Requirement 1: Using the excerpt on African energy finance, explain why it is often cheaper for Europe to build solar in North Africa than for African nations to fund projects at home.
Requirement 2: According to the excerpt on African energy finance, what share of the climate finance pledged to African countries actually arrives?

Page excerpt:
•••

Here, Africa faces a brutal dilemma. Renewable capital flows into the continent have risen by 48 per cent in recent years, yet they remain a fraction of what is required. According to the Climate Policy Initiative, only 20–23 per cent of the climate finance pledged to African countries actually arrives. Worse, more than half of that comes as debt, deepening fiscal pressures on already fragile economies.
At the same time, borrowing costs for African countries are among the highest in the world, driven by credit risk and currency volatility. This means it is often cheaper for Europe to borrow and build solar in North Africa than for African nations themselves to fund projects at home.
Zombie systems thrive in this distorted landscape. They are easier for governments to keep alive with subsidies than to secure affordable finance for bold new builds.
The regional puzzle: fragmented grids
If there is one way to slay the zombies, it lies in scale. Regional power pools, in West, East, and Southern Africa, offer the promise of economies of scale, greater market stability, and reduced emergency costs. Studies suggest that cross-border transmission infrastructure worth $19 billion could yield returns of 22 per cent annually through lower generation and emergency power costs.

•••

Collected material:

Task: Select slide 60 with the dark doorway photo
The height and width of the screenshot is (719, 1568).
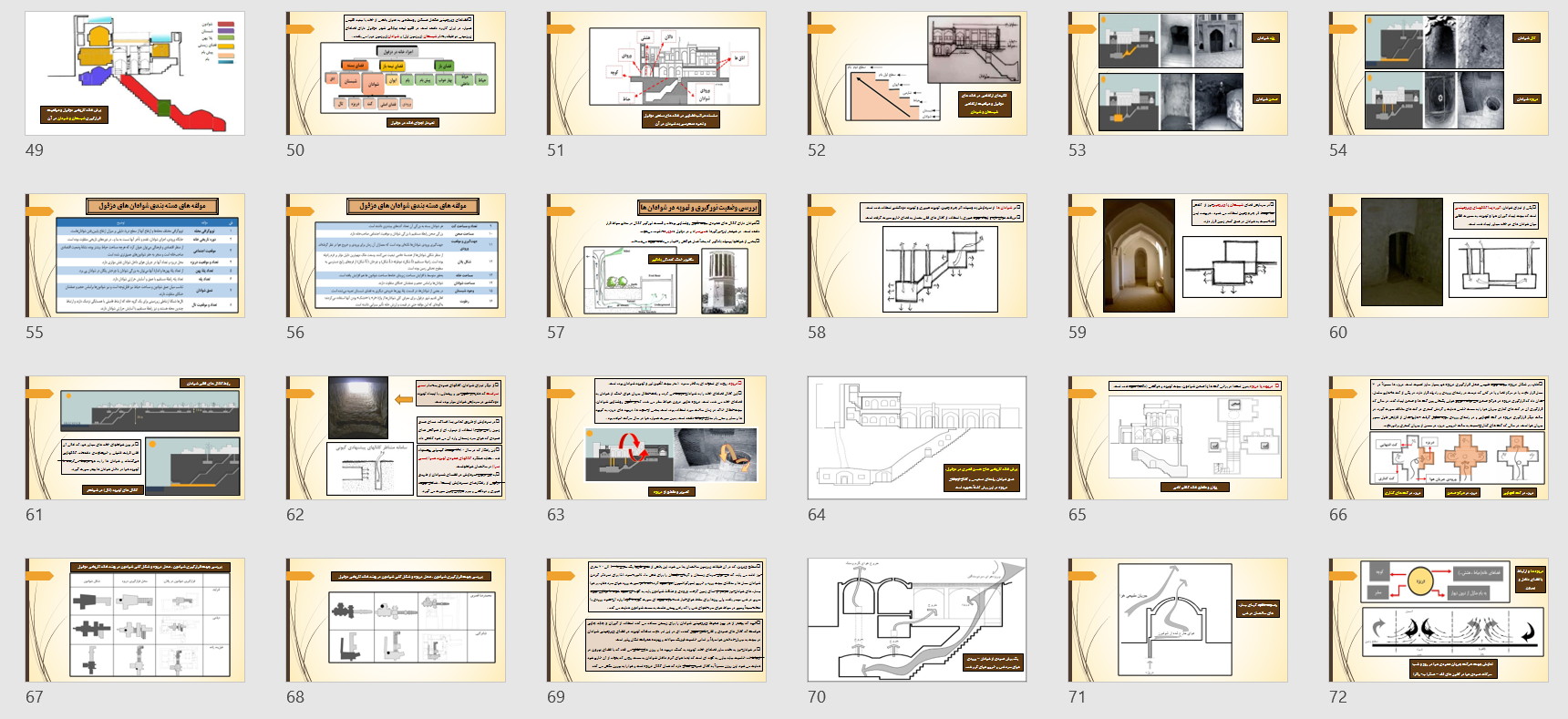Action: pos(1439,256)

•••

Task output 1: Borrowing costs for African countries are among the highest in the world because of credit risk and currency volatility. Europe can therefore borrow more cheaply to build solar in North Africa than African nations can to finance their own projects.

Task output 2: Only 20–23 per cent, according to the Climate Policy Initiative.